REFLECTING on her experience hosting Allied troops in Cape Town during the war, Lucy Bean described a whirlwind of social activities and romance:
The girls in Cape Town had a wonderful time. Just imagine sixty thousand men in town at any one time. They were very much in demand, I can tell you. There were lots of high jinks, lots of fun and quite a lot of engagements.
Bean was one of the founders of the South African Women's Auxiliary Service (SAWAS), which organised more than 60,000 volunteers to host visiting Allied troops. Her account captures the heightened atmosphere of wartime Cape Town and its often-overlooked strategic role in the Allied war effort. Like many other Anglo-South Africans, however, Bean's reminiscence of this time before the isolations of apartheid is nostalgic, glossing over the social conflicts caused by the arrival of so many Allied troops during the war.
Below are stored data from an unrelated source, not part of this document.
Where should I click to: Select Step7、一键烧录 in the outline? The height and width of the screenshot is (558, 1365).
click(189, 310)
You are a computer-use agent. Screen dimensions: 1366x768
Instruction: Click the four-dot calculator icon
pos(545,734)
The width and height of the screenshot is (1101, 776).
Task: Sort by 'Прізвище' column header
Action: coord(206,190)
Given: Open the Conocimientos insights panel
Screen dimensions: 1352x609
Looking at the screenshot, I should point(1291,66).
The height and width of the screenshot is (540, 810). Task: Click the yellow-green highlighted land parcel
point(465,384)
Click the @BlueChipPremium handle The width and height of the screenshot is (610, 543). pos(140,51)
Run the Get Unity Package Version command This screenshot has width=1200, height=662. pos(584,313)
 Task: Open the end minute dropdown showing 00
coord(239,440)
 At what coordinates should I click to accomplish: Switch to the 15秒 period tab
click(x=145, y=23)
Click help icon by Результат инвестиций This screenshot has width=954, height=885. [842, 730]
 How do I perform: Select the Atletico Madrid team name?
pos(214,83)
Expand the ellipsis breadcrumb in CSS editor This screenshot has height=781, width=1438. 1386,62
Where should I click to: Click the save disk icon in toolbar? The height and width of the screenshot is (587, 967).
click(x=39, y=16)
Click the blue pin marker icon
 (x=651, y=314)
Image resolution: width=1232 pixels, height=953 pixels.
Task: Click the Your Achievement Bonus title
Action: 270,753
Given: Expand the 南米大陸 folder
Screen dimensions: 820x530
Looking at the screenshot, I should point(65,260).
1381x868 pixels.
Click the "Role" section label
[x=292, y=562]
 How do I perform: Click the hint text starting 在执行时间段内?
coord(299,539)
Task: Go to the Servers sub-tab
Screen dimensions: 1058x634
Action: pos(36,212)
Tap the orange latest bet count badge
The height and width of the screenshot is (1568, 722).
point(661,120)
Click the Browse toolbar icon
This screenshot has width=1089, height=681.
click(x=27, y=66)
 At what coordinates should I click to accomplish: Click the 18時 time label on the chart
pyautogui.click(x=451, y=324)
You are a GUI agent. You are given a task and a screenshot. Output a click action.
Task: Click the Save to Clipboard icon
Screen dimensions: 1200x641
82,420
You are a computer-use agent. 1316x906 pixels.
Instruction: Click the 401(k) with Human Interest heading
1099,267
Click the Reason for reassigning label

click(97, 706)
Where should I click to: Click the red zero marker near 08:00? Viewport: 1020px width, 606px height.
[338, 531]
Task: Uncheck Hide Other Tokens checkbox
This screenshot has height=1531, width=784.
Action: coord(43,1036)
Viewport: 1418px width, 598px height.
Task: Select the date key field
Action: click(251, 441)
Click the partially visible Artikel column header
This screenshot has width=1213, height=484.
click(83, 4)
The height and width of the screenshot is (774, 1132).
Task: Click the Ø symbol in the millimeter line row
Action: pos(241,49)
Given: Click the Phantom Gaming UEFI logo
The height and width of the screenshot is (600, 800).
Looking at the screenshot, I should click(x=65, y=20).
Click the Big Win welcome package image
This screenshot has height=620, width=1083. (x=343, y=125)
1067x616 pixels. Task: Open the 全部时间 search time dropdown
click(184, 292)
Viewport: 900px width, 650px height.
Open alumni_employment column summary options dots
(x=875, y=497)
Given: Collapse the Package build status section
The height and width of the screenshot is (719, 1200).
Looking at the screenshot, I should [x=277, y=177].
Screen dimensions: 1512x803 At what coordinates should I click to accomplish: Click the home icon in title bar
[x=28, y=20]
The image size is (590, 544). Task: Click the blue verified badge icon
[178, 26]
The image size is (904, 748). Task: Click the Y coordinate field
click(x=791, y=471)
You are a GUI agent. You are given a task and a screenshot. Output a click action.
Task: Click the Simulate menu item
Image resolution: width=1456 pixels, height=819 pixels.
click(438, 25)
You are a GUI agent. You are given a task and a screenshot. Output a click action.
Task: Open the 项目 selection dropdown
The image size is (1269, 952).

Though often seen as peripheral to the war effort, the Union of South Africa became a transportation hub, a centre for military training and the staging ground for the invasion of Vichy-held Madagascar. The war brought millions of Allied servicemen to South Africa, along with thousands of refugees, prisoners-of-war and civilians. With the Mediterranean route largely closed to the Allies owing to the threat of the Italian fleet, German U-boats and land-based Axis bombers, the port cities of South Africa saw a tremendous increase in shipping for three years from 1940 until the invasion of Italy in 1943. More than 400 troop convoys carrying six million Allied servicemen en route to destinations including North Africa, India and the Pacific and close to 50,000 Allied ships passed through South Africa during the war. South African ports also served as repair stations for Allied ships, especially after the loss of Singapore, repairing more than 13,000 vessels.